Why not retry 401/403/400? These indicate configuration problems (wrong key, missing permissions, invalid request body). Retrying them wastes quota and delays the operator's awareness of the real issue.

Structured Outputs at the Pipeline Boundary

For pipelines whose output is consumed programmatically, use messages.parse() with a Pydantic model as output_format. The SDK guarantees schema compliance before returning; validation errors surface at the API boundary rather than propagating silently through downstream services.

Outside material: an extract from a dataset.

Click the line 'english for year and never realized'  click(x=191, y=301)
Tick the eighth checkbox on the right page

class OrderSummary(BaseModel):
    customer_id: str = Field(description="The customer ID queried.")
    total_orders: int = Field(description="Total number of orders found.")
    total_spend: float = Field(description="Sum of all order totals, in USD.")
    most_recent_status: str = Field(description="Status of the most recent order.")
    plain_summary: str = Field(description="One-sentence natural language summary for display.")

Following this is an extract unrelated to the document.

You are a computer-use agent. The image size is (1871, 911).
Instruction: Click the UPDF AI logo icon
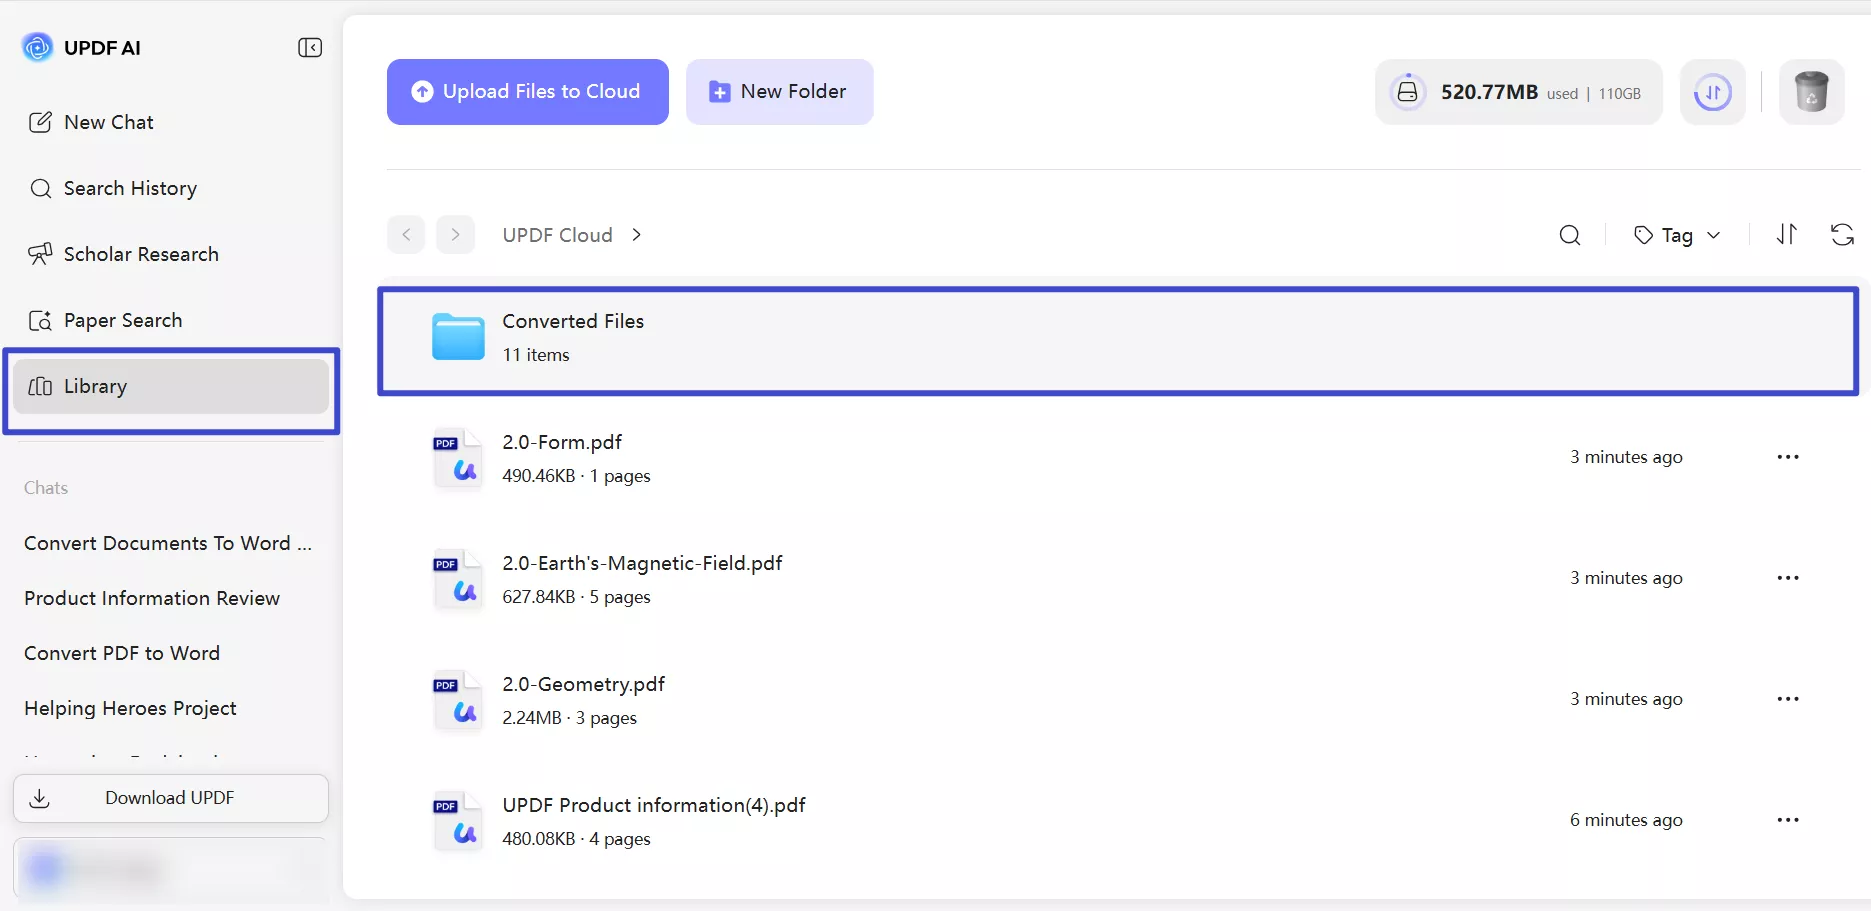pos(37,47)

def get_order_summary(customer_id: str) -> OrderSummary:
    """
    Runs the full agentic pipeline and returns a Pydantic-validated summary.
    The agent calls tools autonomously; structured output applies to the final response only.
    """
    messages = [
        {
            "role": "user",
            "content": (
                f"Look up all orders for customer {customer_id} and provide a summary. "
                "Include the total number of orders, the sum of all order totals, "
                "the status of the most recent order, and a one-sentence plain-language summary."
            ),
        }
    ]
    response = client.messages.parse(
        model="claude-sonnet-4-6",
        max_tokens=1024,
        tools=[GET_ORDERS_TOOL],
        messages=messages,
        output_format=OrderSummary,
    )
    return response.parsed

if __name__ == "__main__":
    summary = get_order_summary("CUST-123456")
    print(f"Customer:    {summary.customer_id}")
    print(f"Orders:      {summary.total_orders} | Total spend: ${summary.total_spend:.2f}")
    print(f"Most recent: {summary.most_recent_status}")
    print(f"Summary:     {summary.plain_summary}")

Expected output:

Customer:    CUST-123456
Orders:      3 | Total spend: $459.49
Most recent: pending
Summary:     Customer CUST-123456 has 3 orders totalling $459.49, with the most recent still pending as of April 2026.

Key Takeaways

Layer	What it prevents
Schema discipline (enums, `additionalProperties: false`, negative constraints)	Hallucinated parameters, wrong tool selection
`is_error` tool results instead of raised exceptions	Silent pipeline crashes, lost recovery opportunities
Exponential backoff with jitter	Rate limit outages, retry storms
`messages.parse()` with Pydantic	Silent schema drift, malformed data in downstream systems

Each layer is independently testable. The retry wrapper can be unit-tested against mock HTTP responses without touching the agentic loop. The tool registry can be tested with synthetic inputs without calling the API. The Pydantic schema can be validated against fixture data without running the agent at all.